Prompt
Copy out the lines from the start of the records through the line containing "pos(246,79)", both included.

***** Data shown *****

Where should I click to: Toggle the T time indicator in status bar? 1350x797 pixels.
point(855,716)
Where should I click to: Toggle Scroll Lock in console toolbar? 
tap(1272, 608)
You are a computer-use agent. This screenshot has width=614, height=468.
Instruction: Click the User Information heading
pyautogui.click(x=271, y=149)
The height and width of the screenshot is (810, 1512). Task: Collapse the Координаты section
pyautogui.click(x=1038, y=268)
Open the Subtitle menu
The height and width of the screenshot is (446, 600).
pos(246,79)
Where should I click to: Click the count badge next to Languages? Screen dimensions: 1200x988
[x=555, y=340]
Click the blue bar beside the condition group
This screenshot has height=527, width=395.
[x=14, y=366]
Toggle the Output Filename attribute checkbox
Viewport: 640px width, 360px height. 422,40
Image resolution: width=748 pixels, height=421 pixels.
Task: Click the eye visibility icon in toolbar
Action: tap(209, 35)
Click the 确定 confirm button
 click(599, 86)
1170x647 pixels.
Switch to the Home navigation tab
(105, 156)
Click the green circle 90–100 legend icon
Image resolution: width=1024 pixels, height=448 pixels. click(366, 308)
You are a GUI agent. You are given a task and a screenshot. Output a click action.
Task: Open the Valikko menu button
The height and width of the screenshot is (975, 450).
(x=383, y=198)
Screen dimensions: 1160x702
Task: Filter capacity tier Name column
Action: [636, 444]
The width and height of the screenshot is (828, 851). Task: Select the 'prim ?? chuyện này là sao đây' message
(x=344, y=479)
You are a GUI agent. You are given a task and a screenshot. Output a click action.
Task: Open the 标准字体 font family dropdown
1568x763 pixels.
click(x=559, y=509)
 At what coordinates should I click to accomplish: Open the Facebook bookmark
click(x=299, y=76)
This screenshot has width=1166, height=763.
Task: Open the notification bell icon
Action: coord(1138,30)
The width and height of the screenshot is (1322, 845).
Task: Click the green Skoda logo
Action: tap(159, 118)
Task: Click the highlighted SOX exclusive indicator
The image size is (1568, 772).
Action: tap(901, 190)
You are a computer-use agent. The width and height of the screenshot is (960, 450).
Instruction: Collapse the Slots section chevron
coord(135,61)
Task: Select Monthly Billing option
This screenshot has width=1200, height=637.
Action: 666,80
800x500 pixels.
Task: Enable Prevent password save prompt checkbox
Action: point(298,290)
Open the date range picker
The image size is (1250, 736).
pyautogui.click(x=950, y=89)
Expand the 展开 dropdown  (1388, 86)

*****

Correct answer
Where should I click to: Toggle the T time indicator in status bar? 1350x797 pixels.
point(855,716)
Where should I click to: Toggle Scroll Lock in console toolbar? 
tap(1272, 608)
You are a computer-use agent. This screenshot has width=614, height=468.
Instruction: Click the User Information heading
pyautogui.click(x=271, y=149)
The height and width of the screenshot is (810, 1512). Task: Collapse the Координаты section
pyautogui.click(x=1038, y=268)
Open the Subtitle menu
The height and width of the screenshot is (446, 600).
pos(246,79)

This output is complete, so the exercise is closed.